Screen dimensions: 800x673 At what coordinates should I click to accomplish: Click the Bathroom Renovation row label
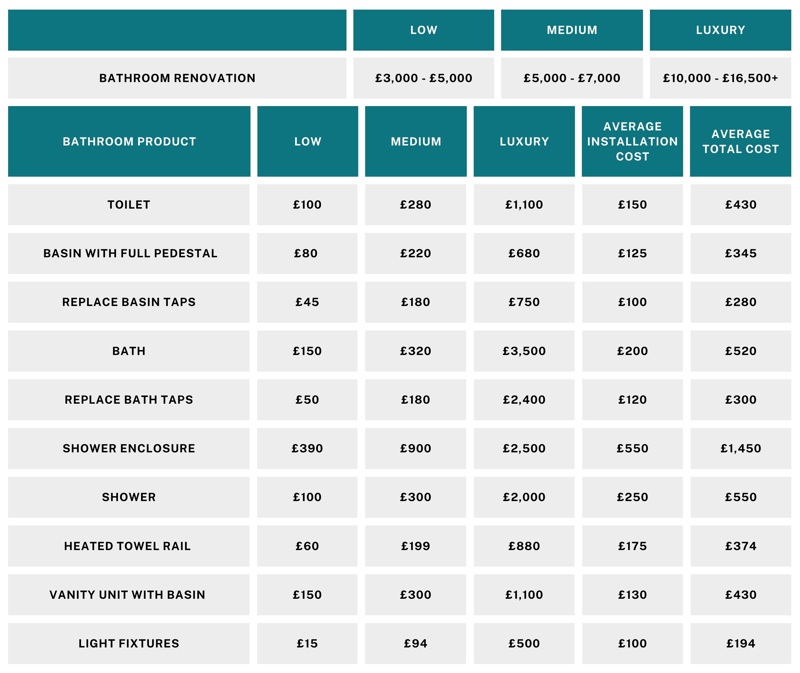[177, 78]
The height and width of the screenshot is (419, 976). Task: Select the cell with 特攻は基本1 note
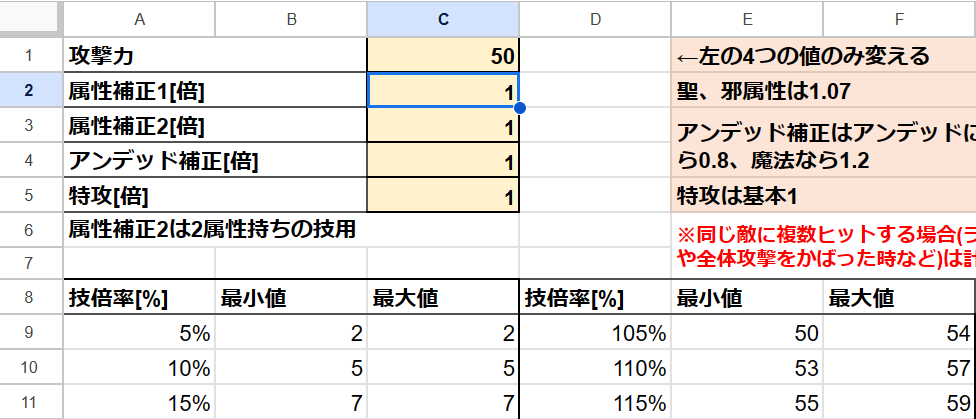tap(824, 195)
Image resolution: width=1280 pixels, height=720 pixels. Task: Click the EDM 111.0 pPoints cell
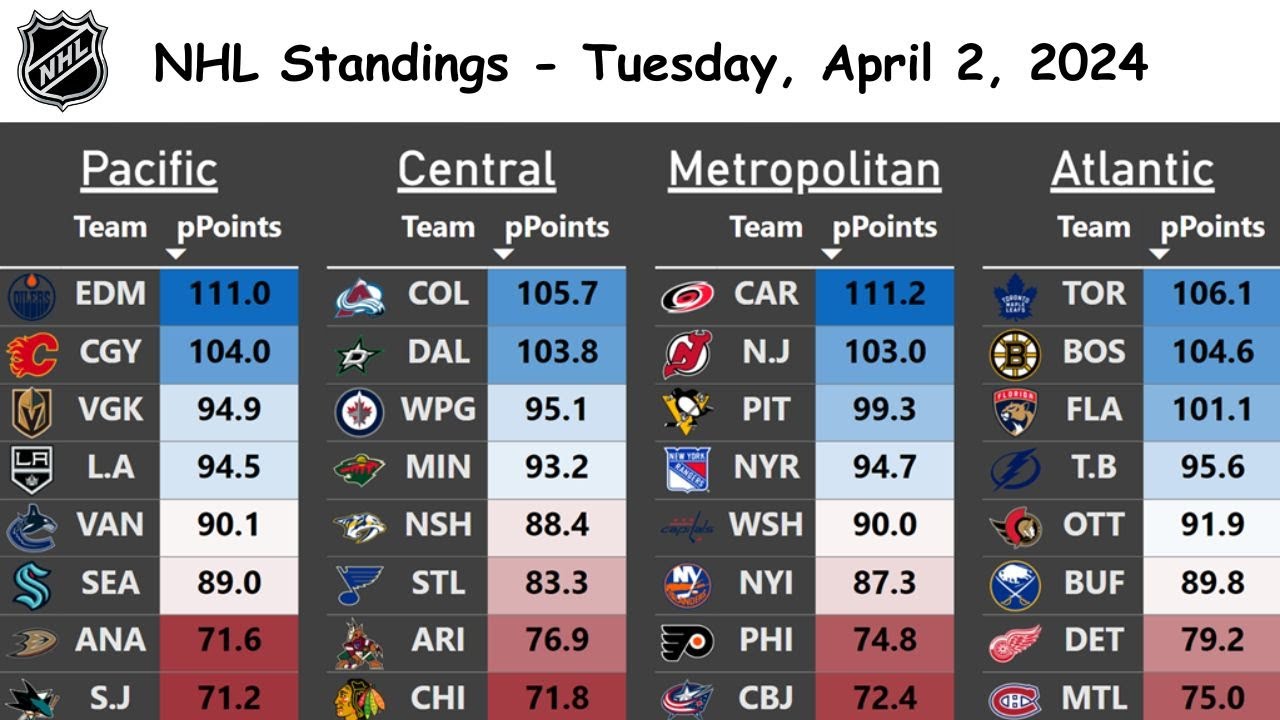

- _Assignment_
Do not copy pictures. Restate exactly the lines from the one containing "The height and" through the last line of the records.

- _Expected answer_
The height and width of the screenshot is (419, 976). Task: Select the cell with 特攻は基本1 note
tap(824, 195)
Image resolution: width=1280 pixels, height=720 pixels. Task: Click the EDM 111.0 pPoints cell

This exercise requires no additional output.